Docker untar permissions
jordandekraker opened this issue · 2 comments
I'm reposting this from an email thread I had with Nicole Eichert and Fidel Alfaro-Almagro. @akhanf I was hoping you could take a look too?
They are running with the command
docker run -it --rm -v /home:/home \
khanlab/hippunfold:latest \
/home/dnanexus/data /home/dnanexus/ot \
participant --modality T1w --participant_label 01 --cores all
I also had them add (to Docker) -env HIPPUNFOLD_CACHE_DIR=/home/dnanexus/hippunfold_cache
with no meaningful change.
The output is:
54 of 251 steps (22%) done
[Mon Jun 3 07:15:43 2024]
rule run_inference:
input: work/sub-01/anat/sub-01_hemi-R_space-corobl_desc-preproc_T1w.nii.gz, /home/dnanexus/hippunfold_cache/trained_model.3d_fullres.Task101_hcp1200_T1w.nnUNetTrainerV2.model_best.tar
output: work/sub-01/anat/sub-01_hemi-R_space-corobl_desc-nnunet_dseg.nii.gz
log: logs/sub-01/sub-01_hemi-R_space-corobl_nnunet.txt
jobid: 91
reason: Missing output files: work/sub-01/anat/sub-01_hemi-R_space-corobl_desc-nnunet_dseg.nii.gz; Input files updated by another job: /home/dnanexus/hippunfold_cache/trained_model.3d_fullres.Task101_hcp1200_T1w.nnUNetTrainerV2.model_best.tar, work/sub-01/anat/sub-01_hemi-R_space-corobl_desc-preproc_T1w.nii.gz
wildcards: subject=01, hemi=R
threads: 8
resources: tmpdir=/tmp, gpus=0, mem_mb=16000, mem_mib=15259, time=60
Config file config/snakebids.yml is extended by additional config specified via the command line.
Building DAG of jobs...
Using shell: /bin/bash
Provided cores: 8
Rules claiming more threads will be scaled down.

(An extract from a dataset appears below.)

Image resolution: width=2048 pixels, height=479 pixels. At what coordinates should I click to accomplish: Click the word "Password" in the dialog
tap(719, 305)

Provided resources: gpus=0, mem_mb=16000, mem_mib=15259, time=60
Singularity containers: ignored
Select jobs to execute...
Changing to shadow directory: /home/dnanexus/ot/.snakemake/shadow/tmp7qzv8xg3
tar: nnUNet/3d_fullres/Task101_hcp1200_T1w/nnUNetTrainerV2__nnUNetPlansv2.1/fold_3/debug.json: Cannot change ownership to uid 3050834, gid 6007967: Invalid argument
...
same error for each filename inside the .tar
...
tar: Exiting with failure status due to previous errors
[Mon Jun 3 07:15:46 2024]
Error in rule run_inference:
jobid: 0
input: work/sub-01/anat/sub-01_hemi-R_space-corobl_desc-preproc_T1w.nii.gz, /home/dnanexus/hippunfold_cache/trained_model.3d_fullres.Task101_hcp1200_T1w.nnUNetTrainerV2.model_best.tar
output: work/sub-01/anat/sub-01_hemi-R_space-corobl_desc-nnunet_dseg.nii.gz
log: logs/sub-01/sub-01_hemi-R_space-corobl_nnunet.txt (check log file(s) for error details)
shell:
mkdir -p tempmodel tempimg templbl && cp work/sub-01/anat/sub-01_hemi-R_space-corobl_desc-preproc_T1w.nii.gz tempimg/temp_0000.nii.gz && tar -xf /home/dnanexus/hippunfold_cache/trained_model.3d_fullres.Task101_hcp1200_T1w.nnUNetTrainerV2.model_best.tar -C tempmodel && export RESULTS_FOLDER=tempmodel && export nnUNet_n_proc_DA=8 && nnUNet_predict -i tempimg -o templbl -t Task101_hcp1200_T1w -chk model_best -tr nnUNetTrainerV2 --disable_tta &> logs/sub-01/sub-01_hemi-R_space-corobl_nnunet.txt && cp templbl/temp.nii.gz work/sub-01/anat/sub-01_hemi-R_space-corobl_desc-nnunet_dseg.nii.gz
(one of the commands exited with non-zero exit code; note that snakemake uses bash strict mode!)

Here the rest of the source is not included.